A NEW international study has offered one of the clearest insights yet into the possible cardiac events behind one of racing’s most devastating outcomes: the sudden collapse and death of an apparently healthy horse during or shortly after exercise.
Known as exercise-associated sudden death (EASD), these tragedies are estimated to account for around a quarter of racing fatalities. They are rare, but when they happen they are shocking, often unexplained, and deeply distressing for all involved.
Now researchers analysing ECG recordings from thoroughbred racehorses in four major racing jurisdictions say two patterns stood out: previously undetected atrial fibrillation (AF) and abnormal heart rhythms appearing during the later stages of recovery after fast work.
Available recordings
The team reviewed cases from Australia, France, Britain and the United States, identifying 11 thoroughbred horses that suffered EASD. They then matched those horses with available recordings from wearable ECG technology used in training.
In total, 24 ECG recordings were assessed, taken during fast exercise and recovery periods in the days, weeks or months before death.
Although the numbers are small, the findings are significant, because opportunities to capture real-time heart rhythm data in these cases are exceptionally rare.
One of the strongest messages from the study was the frequency of atrial fibrillation (AF). AF is an irregular rhythm caused by disorganised electrical activity in the heart’s upper chambers. It is recognised in horses and can sometimes occur without obvious outward signs.

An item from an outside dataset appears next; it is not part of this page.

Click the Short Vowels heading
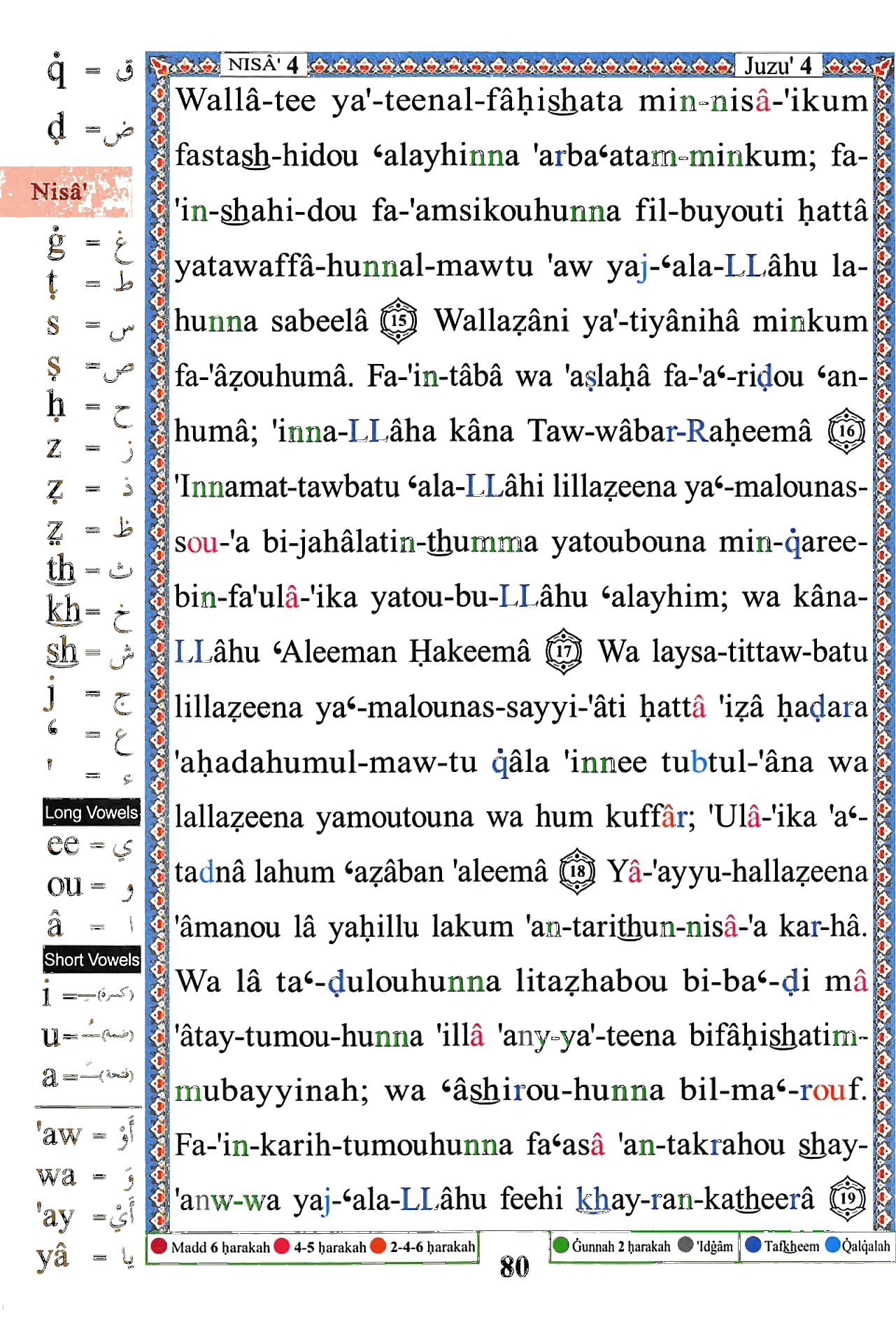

Three of the four horses wearing ECG devices on the day they died were already in AF before exercise began. A fourth horse was found in AF nine days before death. That does not mean every horse with AF is at immediate risk, but it does raise an important welfare question: should more horses be screened before high-intensity exercise?

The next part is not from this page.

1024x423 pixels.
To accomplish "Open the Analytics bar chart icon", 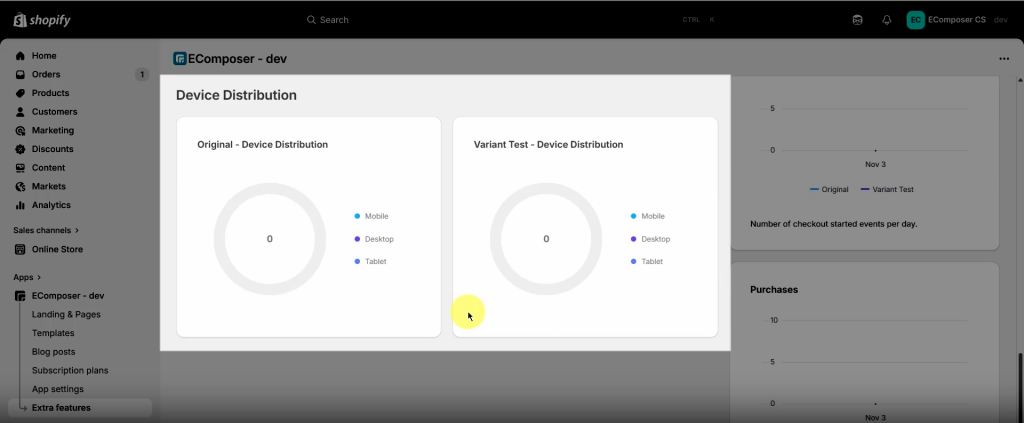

The authors of the research published in April this year by Navas de Solis et al, Equine Veterinary Journal, suggest the answer may be yes.
In human sport, cardiac screening has helped reduce exercise-related sudden deaths. The researchers believe there may be scope for similar preventative thinking in equine sport.
They note that atrial fibrillation can often be detected by:
- Carefully listening to the heart and lungs
- Resting ECG assessment
- Smartphone ECG devices
- Emerging AI rhythm analysis tools
In practical terms, that could make routine checks more achievable in training yards than ever before.
For trainers and owners, the message is not panic, it is awareness.
Abnormal rhythms
The second pattern of interest was abnormal rhythms appearing not during the gallop itself, but several minutes afterwards.
In one horse, heart rhythm disturbances became progressively more serious during the late recovery phase before deteriorating fatally. Similar late-recovery rhythm changes were also seen in several earlier recordings from other horses.
That matters because cooling down is often seen as the safer part of exercise. This research suggests the recovery window may deserve closer attention.
The authors stress more work is needed before these rhythms can be reliably linked to risk, but they may prove an important part of future monitoring.
This was a small case series, and the researchers are careful not to overstate the conclusions. It does not mean all irregular rhythms are dangerous. Many horses can show transient rhythm changes during training without ever suffering clinical problems. It also does not mean every sudden death can be predicted. However, it does suggest that some warning signs may be detectable in advance, particularly AF present before fast exercise.
For a sport increasingly focused on horse welfare, data-led prevention matters. If relatively simple screening can identify horses that need further veterinary investigation, then the benefits are obvious:
- Improved horse safety
- Reduced jockey risk
- Better clinical decision-making
- Stronger public confidence in welfare standards
Sudden death in any horse sport is emotionally charged and scientifically complex. But progress often starts with better evidence.
This study moves the conversation forward by showing that wearable technology may help reveal silent cardiac risk factors that would otherwise remain hidden. For racing, perhaps the challenge now is how to turn that knowledge into practical prevention?